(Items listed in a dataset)
───

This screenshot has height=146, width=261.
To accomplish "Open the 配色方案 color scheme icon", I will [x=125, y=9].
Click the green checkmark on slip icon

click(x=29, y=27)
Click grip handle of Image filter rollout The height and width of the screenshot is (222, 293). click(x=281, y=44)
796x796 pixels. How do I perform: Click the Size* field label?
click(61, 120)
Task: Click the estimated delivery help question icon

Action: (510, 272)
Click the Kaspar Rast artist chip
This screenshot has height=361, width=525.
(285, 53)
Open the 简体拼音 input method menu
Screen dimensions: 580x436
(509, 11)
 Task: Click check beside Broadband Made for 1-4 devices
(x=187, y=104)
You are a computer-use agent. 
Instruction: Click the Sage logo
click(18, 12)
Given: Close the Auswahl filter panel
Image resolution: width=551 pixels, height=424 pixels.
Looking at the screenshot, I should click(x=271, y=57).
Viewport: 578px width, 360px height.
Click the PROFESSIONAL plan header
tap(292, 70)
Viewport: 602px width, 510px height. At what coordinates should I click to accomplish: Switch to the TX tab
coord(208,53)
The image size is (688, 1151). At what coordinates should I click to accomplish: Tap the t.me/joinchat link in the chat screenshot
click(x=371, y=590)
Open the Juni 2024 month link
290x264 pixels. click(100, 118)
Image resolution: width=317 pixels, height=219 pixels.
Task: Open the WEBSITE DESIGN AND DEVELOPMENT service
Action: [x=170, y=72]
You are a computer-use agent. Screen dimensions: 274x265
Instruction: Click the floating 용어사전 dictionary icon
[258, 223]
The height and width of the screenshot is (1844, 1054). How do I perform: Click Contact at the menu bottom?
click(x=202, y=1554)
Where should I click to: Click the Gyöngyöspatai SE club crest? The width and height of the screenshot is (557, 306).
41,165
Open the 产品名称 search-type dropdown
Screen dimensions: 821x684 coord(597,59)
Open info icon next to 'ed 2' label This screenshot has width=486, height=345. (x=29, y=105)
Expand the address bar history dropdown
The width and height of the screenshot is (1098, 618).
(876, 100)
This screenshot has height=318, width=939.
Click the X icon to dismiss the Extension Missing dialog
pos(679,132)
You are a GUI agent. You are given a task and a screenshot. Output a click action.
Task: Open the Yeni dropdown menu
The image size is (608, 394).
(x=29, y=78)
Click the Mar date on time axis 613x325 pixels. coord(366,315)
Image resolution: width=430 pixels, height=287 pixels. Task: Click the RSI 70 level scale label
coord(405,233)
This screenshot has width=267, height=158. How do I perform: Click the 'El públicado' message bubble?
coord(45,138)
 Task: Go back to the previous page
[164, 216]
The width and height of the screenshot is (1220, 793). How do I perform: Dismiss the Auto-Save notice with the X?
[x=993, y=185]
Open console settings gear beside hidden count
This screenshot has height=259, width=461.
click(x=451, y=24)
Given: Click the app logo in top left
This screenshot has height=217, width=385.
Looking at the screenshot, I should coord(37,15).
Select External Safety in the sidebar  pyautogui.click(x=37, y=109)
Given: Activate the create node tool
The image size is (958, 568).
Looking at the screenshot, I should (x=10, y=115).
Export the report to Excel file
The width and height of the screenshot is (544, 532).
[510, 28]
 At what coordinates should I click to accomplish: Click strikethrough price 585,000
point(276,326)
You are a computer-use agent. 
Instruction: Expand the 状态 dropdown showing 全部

───

## What to do
Give the data back in full, exactly as written.

## Exercise answer
This screenshot has height=146, width=261.
To accomplish "Open the 配色方案 color scheme icon", I will [x=125, y=9].
Click the green checkmark on slip icon

click(x=29, y=27)
Click grip handle of Image filter rollout The height and width of the screenshot is (222, 293). click(x=281, y=44)
796x796 pixels. How do I perform: Click the Size* field label?
click(61, 120)
Task: Click the estimated delivery help question icon

Action: (510, 272)
Click the Kaspar Rast artist chip
This screenshot has height=361, width=525.
(285, 53)
Open the 简体拼音 input method menu
Screen dimensions: 580x436
(509, 11)
 Task: Click check beside Broadband Made for 1-4 devices
(x=187, y=104)
You are a computer-use agent. 
Instruction: Click the Sage logo
click(18, 12)
Given: Close the Auswahl filter panel
Image resolution: width=551 pixels, height=424 pixels.
Looking at the screenshot, I should click(x=271, y=57).
Viewport: 578px width, 360px height.
Click the PROFESSIONAL plan header
tap(292, 70)
Viewport: 602px width, 510px height. At what coordinates should I click to accomplish: Switch to the TX tab
coord(208,53)
The image size is (688, 1151). At what coordinates should I click to accomplish: Tap the t.me/joinchat link in the chat screenshot
click(x=371, y=590)
Open the Juni 2024 month link
290x264 pixels. click(100, 118)
Image resolution: width=317 pixels, height=219 pixels.
Task: Open the WEBSITE DESIGN AND DEVELOPMENT service
Action: [x=170, y=72]
You are a computer-use agent. Screen dimensions: 274x265
Instruction: Click the floating 용어사전 dictionary icon
[258, 223]
The height and width of the screenshot is (1844, 1054). How do I perform: Click Contact at the menu bottom?
click(x=202, y=1554)
Where should I click to: Click the Gyöngyöspatai SE club crest? The width and height of the screenshot is (557, 306).
41,165
Open the 产品名称 search-type dropdown
Screen dimensions: 821x684 coord(597,59)
Open info icon next to 'ed 2' label This screenshot has width=486, height=345. (x=29, y=105)
Expand the address bar history dropdown
The width and height of the screenshot is (1098, 618).
(876, 100)
This screenshot has height=318, width=939.
Click the X icon to dismiss the Extension Missing dialog
pos(679,132)
You are a GUI agent. You are given a task and a screenshot. Output a click action.
Task: Open the Yeni dropdown menu
The image size is (608, 394).
(x=29, y=78)
Click the Mar date on time axis 613x325 pixels. coord(366,315)
Image resolution: width=430 pixels, height=287 pixels. Task: Click the RSI 70 level scale label
coord(405,233)
This screenshot has width=267, height=158. How do I perform: Click the 'El públicado' message bubble?
coord(45,138)
 Task: Go back to the previous page
[164, 216]
The width and height of the screenshot is (1220, 793). How do I perform: Dismiss the Auto-Save notice with the X?
[x=993, y=185]
Open console settings gear beside hidden count
This screenshot has height=259, width=461.
click(x=451, y=24)
Given: Click the app logo in top left
This screenshot has height=217, width=385.
Looking at the screenshot, I should coord(37,15).
Select External Safety in the sidebar  pyautogui.click(x=37, y=109)
Given: Activate the create node tool
The image size is (958, 568).
Looking at the screenshot, I should (x=10, y=115).
Export the report to Excel file
The width and height of the screenshot is (544, 532).
[510, 28]
 At what coordinates should I click to accomplish: Click strikethrough price 585,000
point(276,326)
You are a computer-use agent. 
Instruction: Expand the 状态 dropdown showing 全部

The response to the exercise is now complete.